In summary, we hold that a landowner owes his licensee a duty only to warn of hidden dangers the landowner knows or has reason to know of, and only if the licensee does not know or have reason to know of the dangers involved. The landowner does not owe the licensee a duty to inspect or repair in order to make the premises safe for the licensee's visit. We conclude that the instructions read to the jury in the present case failed to accurately convey defendant's legal duties to plaintiff, and that substantial justice requires reversal in this case. Reversed and remanded for a new trial before a properly instructed jury. We do not retain jurisdiction.

NOTES

[1] The Stitt Court issued its decision after the parties submitted briefs in the present case.

[2] In Stitt, supra at 602-603, 614 N.W.2d 88, the Court partially overruled Preston, to the extent that Preston adopted the definition of "public invitee" set forth in 2 Restatement Torts, 2d, § 332, p. 176. However, the Stitt Court did not directly address Preston's holding regarding the duties owed by landowners to their licensees. We conclude that this portion of Preston remains a binding interpretation of Michigan law. Indeed, the Stitt Court expressly approved the Preston holding with regard to the duty owed by a landowner to his licensees. Stitt, supra at 596, 614 N.W.2d 88.

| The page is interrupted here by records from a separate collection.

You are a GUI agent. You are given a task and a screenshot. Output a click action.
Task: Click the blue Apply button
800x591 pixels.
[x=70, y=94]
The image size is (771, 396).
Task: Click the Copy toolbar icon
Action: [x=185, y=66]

[3] In Stitt, supra at 603, 614 N.W.2d 88, the Court concluded that the trial court in Preston had "properly instructed the jury on the duty owed by a host to his social guests, licensees." In Preston, supra at 453-454, 175 N.W.2d 759, the Court likewise concluded that "the trial court's charge to the jury fairly instructed them on the duty which a host owes to his social guest."

[4] In her appeal brief, defendant briefly mentions this Court's decision in Altairi v. Alhaj, 235 Mich.App. 626, 599 N.W.2d 537 (1999). In that case, this Court held that "the natural accumulation doctrine does not apply to the licensor-licensee context where the injury occurred on the possessor's private property." Id. at 638, 599 N.W.2d 537. Rather, the natural accumulation doctrine insulates only "municipalities, and those private possessors whose land abuts municipal sidewalks, from injuries caused by the natural accumulation of ice and snow on municipal property." Id. at 637, 599 N.W.2d 537. In the present case, plaintiff does not argue that the natural accumulation of ice and snow in defendant's front yard caused her injury. Instead, she argues that a ridge or elevation beneath the snow caused her to fall.

[5] Plaintiff's allegations about her fall changed over time. In her original complaint, plaintiff alleged that she slipped and fell on ice and snow in defendant's driveway. In her first amended complaint, plaintiff alleged that she stepped onto a hidden ridge or elevation of the driveway, causing her to slip and fall. In her second amended complaint, plaintiff alleged that she stepped onto a hidden ridge or elevation in the pathway between the driveway and the house.

[6] In this case, it is clear that plaintiff lacked actual knowledge of any trip and fall hazard hidden beneath the snow in defendant's front yard. Plaintiff first visited defendant's property one week before her accident. At that time, there was no snow on the ground and the tire tracks or ruts of which plaintiff complains could have been visible. However, plaintiff did not leave her vehicle. Therefore, we can only assume that plaintiff did not see the condition of the property during her previous visit to defendant's home.